Church and I
So what am I doing in church now? I never stopped attending Eben-Ezer (although I did stop going regularly for about a year). E.B. is my family, they raised me and all my friends there. We are brothers and sisters. I don’t mean that in a “we’re brothers and sisters in Christ” type of sense either. I’m talking about we are all each others’ best friends. We’re a ridiculously tight-knit group of folks at that church. We hang out outside of church, barge into each others’ homes unannounced, hug, kiss, cry, eat and drink after each other, finish each others’ sentences…we are in love with each other. Nobody ever leaves Eben-Ezer (and by leaving Eben-Ezer, we mean you’ve left the whole state of Georgia) without eventually coming back or scheduling so many trips to visit home that they might as well have never left. That’s my church, and hopefully it always will be. So while I may have no longer held the same beliefs as my family, they were still mine and I could not imagine abandoning them without good reason (100 miles in between us is the only acceptable reason).

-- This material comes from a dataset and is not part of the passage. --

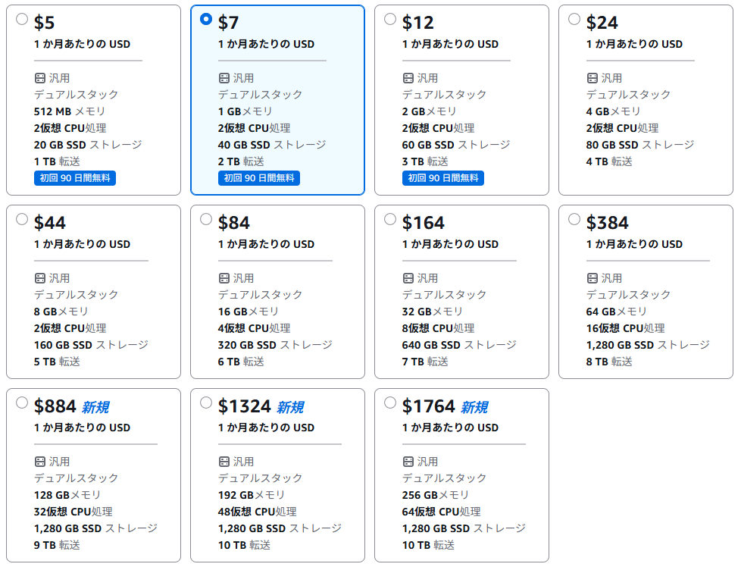The image size is (741, 567).
Task: Select the $1324 plan radio button
Action: (x=206, y=403)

I stayed for the fellowship. And…I stayed for the music. We’re the “musical” Haitian Adventist church in Atlanta. Nobody can touch us on that. And I loooooove me some gospel music. There’s nothing like it. There’s no secular equivalent to a 40+ member choir belting out blue chords and minor melodies over a keyboard/organ/bass/drums soundtrack. Nothing.
So I stayed. And through my patience and sticking around….-ness, even when certain things literally made me sick to my stomach, I have regained a respect for religion; well…the power of religion, at least. I support my friends in their ongoing quest for unity with Christ, and I have an appetite to learn about the religion again. Albeit more from a historical or scholarly standpoint. Besides the fellowship, my love for serving at Eben-Ezer made me stay. I don’t know why, but despite the stress, the disorganization, and the conflict, I have an appetite for doing work for E.B. I’m here…hopefully for the long-haul.
I’ve just learned this from an Adventist friend of mine. It sounded so strange to me that most of the Adventist churches function without a steady choir. ‘There’s no secular equivalent to a 40+ member choir belting out blue chords and minor melodies over a keyboard/organ/bass/drums soundtrack.’ Nuff said! I feel you. Hm!
Most adventist churches function w/o a steady choir? I didn’t know that. No really, I didn’t.